+++ Texto extraído

18 Mortes em prisões de Porto Velho e Roraima: Entrevista
A situação deflagrada a meio do mês de outubro é somente a ponta visível de um imenso iceberg, constituído pela extrema gravidade das condições das prisões no Brasil. Entrevista com o Pe. Jorge Brites, comboniano.
O padre Jorge Brites, missionário comboniano, na comunidade de Porto Velho progressivamente se foi envolvendo na pastoral carcerária daquela cidade da Rondônia, na região amazônica. A situação deflagrada a meio do mês de outubro é somente a ponta visível de um imenso iceberg, constituído pela extrema gravidade das condições das prisões no Brasil.
Depois de três anos neste serviço, o padre Jorge vai direto à cratera do vulcão, em constante risco de iminente explosão, afirmando que o maior de todos os problemas é a superlotação, sem menosprezar as inexistentes condições de habitabilidade e tratamento desumano.
1. O que está acontecendo nas prisões de Porto Velho nesses dias?

++++++

### Tarefa proposta 1:
Identifique na listagem abaixo cada linha em que aparece a palavra "under" e copie essas linhas na íntegra.

+++ Seção de dados

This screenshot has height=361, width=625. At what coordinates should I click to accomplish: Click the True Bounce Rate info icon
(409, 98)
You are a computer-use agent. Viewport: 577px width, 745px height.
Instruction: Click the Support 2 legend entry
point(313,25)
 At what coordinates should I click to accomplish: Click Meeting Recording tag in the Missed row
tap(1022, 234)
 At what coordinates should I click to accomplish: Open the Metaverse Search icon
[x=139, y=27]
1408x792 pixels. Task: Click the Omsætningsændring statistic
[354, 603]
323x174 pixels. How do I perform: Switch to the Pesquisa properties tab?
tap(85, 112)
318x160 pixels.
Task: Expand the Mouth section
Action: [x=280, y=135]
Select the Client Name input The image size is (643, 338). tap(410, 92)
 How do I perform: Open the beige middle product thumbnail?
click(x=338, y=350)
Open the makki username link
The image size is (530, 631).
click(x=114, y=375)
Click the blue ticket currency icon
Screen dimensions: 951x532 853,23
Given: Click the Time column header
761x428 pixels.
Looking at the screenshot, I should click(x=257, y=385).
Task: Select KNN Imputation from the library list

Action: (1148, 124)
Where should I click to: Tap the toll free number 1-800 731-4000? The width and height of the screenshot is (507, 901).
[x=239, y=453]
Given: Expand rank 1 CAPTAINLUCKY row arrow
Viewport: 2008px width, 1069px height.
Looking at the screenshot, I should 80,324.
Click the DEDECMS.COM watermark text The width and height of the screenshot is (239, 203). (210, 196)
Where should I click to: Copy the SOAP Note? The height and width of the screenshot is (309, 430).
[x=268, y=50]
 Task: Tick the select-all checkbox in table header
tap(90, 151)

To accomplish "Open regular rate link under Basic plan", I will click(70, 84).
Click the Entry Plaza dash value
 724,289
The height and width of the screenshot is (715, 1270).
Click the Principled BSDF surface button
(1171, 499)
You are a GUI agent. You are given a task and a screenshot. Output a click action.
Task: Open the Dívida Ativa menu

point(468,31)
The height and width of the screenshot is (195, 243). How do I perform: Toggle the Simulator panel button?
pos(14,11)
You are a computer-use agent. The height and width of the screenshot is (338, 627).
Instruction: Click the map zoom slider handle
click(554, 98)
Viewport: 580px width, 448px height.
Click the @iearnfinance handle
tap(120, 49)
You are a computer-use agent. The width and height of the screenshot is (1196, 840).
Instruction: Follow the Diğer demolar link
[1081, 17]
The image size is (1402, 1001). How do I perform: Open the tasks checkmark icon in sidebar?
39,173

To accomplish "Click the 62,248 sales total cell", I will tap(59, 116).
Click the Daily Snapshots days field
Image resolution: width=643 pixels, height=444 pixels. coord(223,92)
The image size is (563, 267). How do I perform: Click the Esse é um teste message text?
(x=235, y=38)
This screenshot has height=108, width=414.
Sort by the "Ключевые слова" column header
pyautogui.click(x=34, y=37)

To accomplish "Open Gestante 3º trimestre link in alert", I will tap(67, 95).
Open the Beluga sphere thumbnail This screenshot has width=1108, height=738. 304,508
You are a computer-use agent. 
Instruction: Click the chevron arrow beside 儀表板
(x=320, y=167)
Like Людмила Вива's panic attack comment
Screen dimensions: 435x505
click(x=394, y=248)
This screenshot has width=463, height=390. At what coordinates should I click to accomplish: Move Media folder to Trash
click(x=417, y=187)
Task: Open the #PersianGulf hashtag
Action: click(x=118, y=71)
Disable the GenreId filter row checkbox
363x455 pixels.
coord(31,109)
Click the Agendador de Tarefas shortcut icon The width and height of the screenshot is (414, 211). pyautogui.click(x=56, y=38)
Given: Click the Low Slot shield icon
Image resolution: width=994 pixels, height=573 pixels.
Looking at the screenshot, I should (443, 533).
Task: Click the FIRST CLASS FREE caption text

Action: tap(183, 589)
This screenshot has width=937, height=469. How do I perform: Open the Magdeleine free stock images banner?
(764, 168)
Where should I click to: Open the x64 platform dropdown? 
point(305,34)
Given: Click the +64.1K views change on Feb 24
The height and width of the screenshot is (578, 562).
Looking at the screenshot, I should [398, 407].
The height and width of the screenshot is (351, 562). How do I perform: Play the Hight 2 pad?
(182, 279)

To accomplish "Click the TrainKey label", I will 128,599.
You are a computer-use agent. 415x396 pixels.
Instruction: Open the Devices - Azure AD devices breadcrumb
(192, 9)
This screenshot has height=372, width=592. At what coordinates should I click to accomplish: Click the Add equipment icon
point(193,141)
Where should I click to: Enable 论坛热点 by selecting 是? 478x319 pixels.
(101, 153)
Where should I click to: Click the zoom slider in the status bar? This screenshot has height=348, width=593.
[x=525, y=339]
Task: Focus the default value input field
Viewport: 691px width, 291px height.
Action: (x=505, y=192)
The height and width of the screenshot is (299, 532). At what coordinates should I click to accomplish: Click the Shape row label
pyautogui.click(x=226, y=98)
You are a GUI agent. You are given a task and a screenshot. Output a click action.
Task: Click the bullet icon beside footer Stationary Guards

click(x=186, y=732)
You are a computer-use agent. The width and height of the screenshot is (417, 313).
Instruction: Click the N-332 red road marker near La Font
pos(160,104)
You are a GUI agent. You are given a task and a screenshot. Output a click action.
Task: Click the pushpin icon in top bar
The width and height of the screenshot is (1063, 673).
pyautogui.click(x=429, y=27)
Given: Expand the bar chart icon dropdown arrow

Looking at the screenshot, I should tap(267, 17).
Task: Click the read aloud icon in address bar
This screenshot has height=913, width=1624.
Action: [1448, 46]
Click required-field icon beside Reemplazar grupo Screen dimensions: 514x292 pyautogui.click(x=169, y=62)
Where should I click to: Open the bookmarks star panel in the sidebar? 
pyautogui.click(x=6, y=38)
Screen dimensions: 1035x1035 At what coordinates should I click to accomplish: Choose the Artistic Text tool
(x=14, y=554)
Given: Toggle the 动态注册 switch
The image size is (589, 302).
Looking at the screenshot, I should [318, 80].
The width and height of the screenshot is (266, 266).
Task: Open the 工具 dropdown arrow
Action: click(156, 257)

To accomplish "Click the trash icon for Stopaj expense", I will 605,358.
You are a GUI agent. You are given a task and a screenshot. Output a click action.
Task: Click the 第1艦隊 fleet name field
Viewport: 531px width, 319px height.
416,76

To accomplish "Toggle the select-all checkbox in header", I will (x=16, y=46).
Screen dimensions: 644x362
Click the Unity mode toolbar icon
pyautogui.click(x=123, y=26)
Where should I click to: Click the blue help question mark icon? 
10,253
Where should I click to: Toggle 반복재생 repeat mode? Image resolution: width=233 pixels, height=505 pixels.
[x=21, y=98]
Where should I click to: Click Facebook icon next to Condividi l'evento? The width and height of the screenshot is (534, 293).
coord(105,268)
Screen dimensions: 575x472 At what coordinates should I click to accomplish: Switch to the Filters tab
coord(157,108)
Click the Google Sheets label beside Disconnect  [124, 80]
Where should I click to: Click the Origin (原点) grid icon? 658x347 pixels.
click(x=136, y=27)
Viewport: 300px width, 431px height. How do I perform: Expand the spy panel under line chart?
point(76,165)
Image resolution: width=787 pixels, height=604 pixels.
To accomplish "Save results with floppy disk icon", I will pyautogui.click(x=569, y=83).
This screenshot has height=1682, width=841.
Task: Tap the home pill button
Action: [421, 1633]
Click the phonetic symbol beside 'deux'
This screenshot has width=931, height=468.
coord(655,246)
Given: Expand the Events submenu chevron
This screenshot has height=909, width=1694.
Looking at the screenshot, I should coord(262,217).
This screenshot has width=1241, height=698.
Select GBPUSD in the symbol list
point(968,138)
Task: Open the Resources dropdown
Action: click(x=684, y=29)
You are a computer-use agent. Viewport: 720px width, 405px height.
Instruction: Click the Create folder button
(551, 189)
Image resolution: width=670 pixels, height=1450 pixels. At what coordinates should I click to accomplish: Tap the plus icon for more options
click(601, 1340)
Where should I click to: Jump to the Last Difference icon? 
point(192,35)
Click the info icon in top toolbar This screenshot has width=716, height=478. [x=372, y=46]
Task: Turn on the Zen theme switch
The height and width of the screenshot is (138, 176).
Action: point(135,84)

++++++

### Tarefa proposta 2:
Reproduza fielmente o trecho do texto extraído que se inicia nas palavras "O padre Jorge Brites, missionário" e termina em "e tratamento desumano.".

### Resultado da tarefa 1:
To accomplish "Open regular rate link under Basic plan", I will click(70, 84).
Viewport: 300px width, 431px height. How do I perform: Expand the spy panel under line chart?

### Resultado da tarefa 2:
O padre Jorge Brites, missionário comboniano, na comunidade de Porto Velho progressivamente se foi envolvendo na pastoral carcerária daquela cidade da Rondônia, na região amazônica. A situação deflagrada a meio do mês de outubro é somente a ponta visível de um imenso iceberg, constituído pela extrema gravidade das condições das prisões no Brasil.
Depois de três anos neste serviço, o padre Jorge vai direto à cratera do vulcão, em constante risco de iminente explosão, afirmando que o maior de todos os problemas é a superlotação, sem menosprezar as inexistentes condições de habitabilidade e tratamento desumano.